Nathaniel Dance-Holland representa en este cuadro de 1766 la reunión del príncipe troyano Eneas y Dido, la reina de Cartago, que Virgilo relata la llegada de Eneas a la costa de Cartago al final del libro primero de la Eneida:
Apareció Eneas, resplandeciente en medio de una viva luz, semejante en rostro y apostura a un dios, porque su misma madre había infundido en su hermosa cabellera y en sus ojos el resplandor purpúreo y la alegre lozanía de la juventud; así la mano del artífice añade belleza al marfil o engasta con amarillo oro la plata y la piedra de Paros. Entonces habló así a la Reina, apareciéndose a todos de improviso: "Ved aquí presente al Eneas que buscáis, libertado de las ondas africanas. ¡Oh! Tú, la sola que te has apiadado de los infandos desastres de Troya, y que nos das ciudad y hogar a nosotros, reliquias de los Griegos, vencidos ya por todo linaje de desgracias en tierra y en mar y necesitados de todo! No es en nuestra mano ¡oh Dido! Demostrarte la gratitud de que eres digna, ni bastaría a tanto lo que aun queda de la gente dardania, desparramada por el ancho mundo. Los dioses te den digno premio, si hay númenes que respetan a los piadosos, si hay en alguna parte justicia y conciencia de lo recto. ¡Oh!, ¿Qué felices siglos te dieron al mundo? ¿Qué padres tan grandes fueron los que tal te informaron?

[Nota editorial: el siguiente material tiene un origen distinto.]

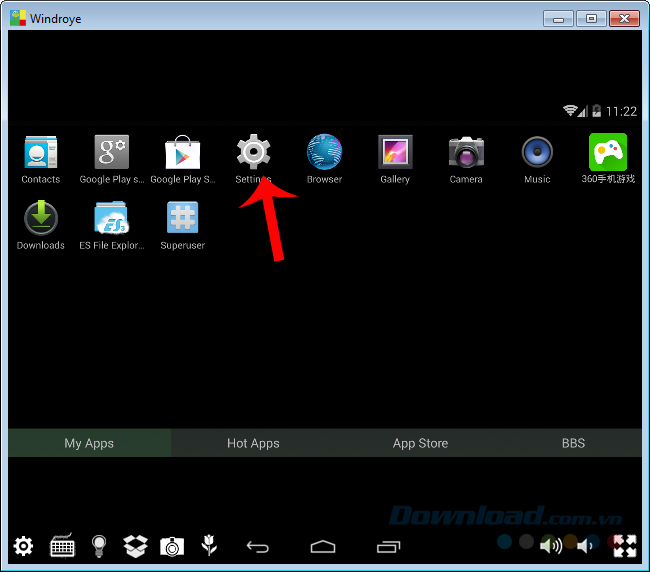Open the Superuser app

(182, 218)
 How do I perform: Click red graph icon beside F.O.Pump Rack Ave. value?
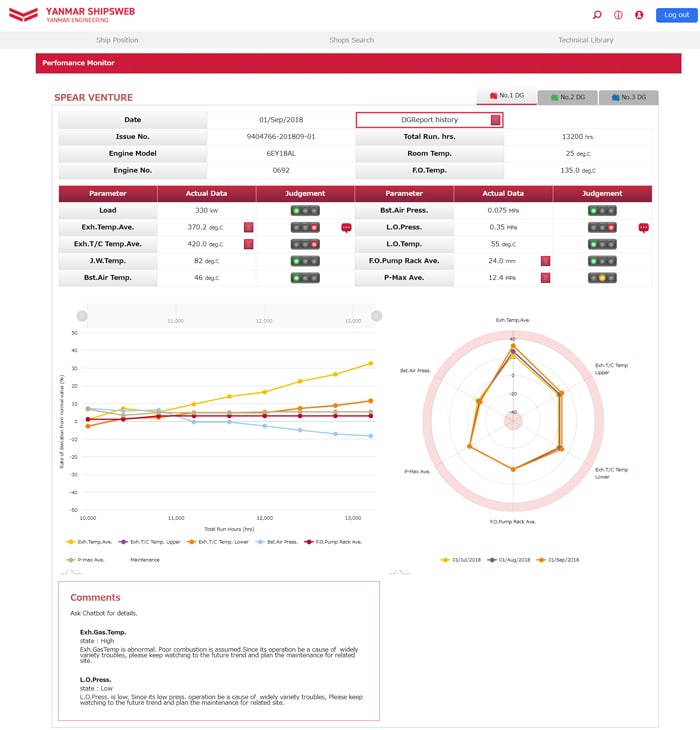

Mientras corran los ríos hacia el mar, mientras las sombras cubran los huecos de los montes, mientras el polo apaciente estrellas, siempre durarán en el mundo tu gloria, tu nombre y tus loores en cualquier parte adonde me lleven los hados." Dice, y tiende la diestra mano a su amigo Ilioneo, y la izquierda a Seresto, y luego a los demás y al fuerte Gías y al fuerte Cloanto.
Pasmose la sidonia Dido con la súbita aparición, no menos que con el prodigioso caso de tan grande héroe, y exclamó: "¿Cuál hado te persigue ¡oh hijo de Venus! por medio de tantos peligros? ¿Qué fuerza te arroja a estas despiadadas costas? ¿Eres tú aquel Eneas a quien la alma Venus concibió del troyano Anquises a la margen del frigio Simois? Me acuerdo de que Teucro fue a Tiro, echado de los confines patrios, en busca de un nuevo reino, con el auxilio de Belo; entonces mi padre Belo estaba talando la ópima isla de Chipre, y vencedor, la dominaba toda. Ya en aquella época supe la desgracia de la ciudad troyana, y conocí tu nombre y los de los reyes griegos; vuestro enemigo mismo ensalzaba con grandes alabanzas a los Teucros, y se decía oriundo de la antigua estirpe troyana. Así, pues, adelante, ¡Oh guerreros! Entrad en nuestras moradas. También a mí una fortuna semejante a la vuestra, después de haberme hecho juguete de grandes trabajos, ha querido por fin darme asiento en este suelo; conocedora de la desgracia, he aprendido a socorrer a los desgraciados." Dice, y conduce a Eneas a las regias mansiones, y dispone que se hagan sacrificios en los templos de los dioses.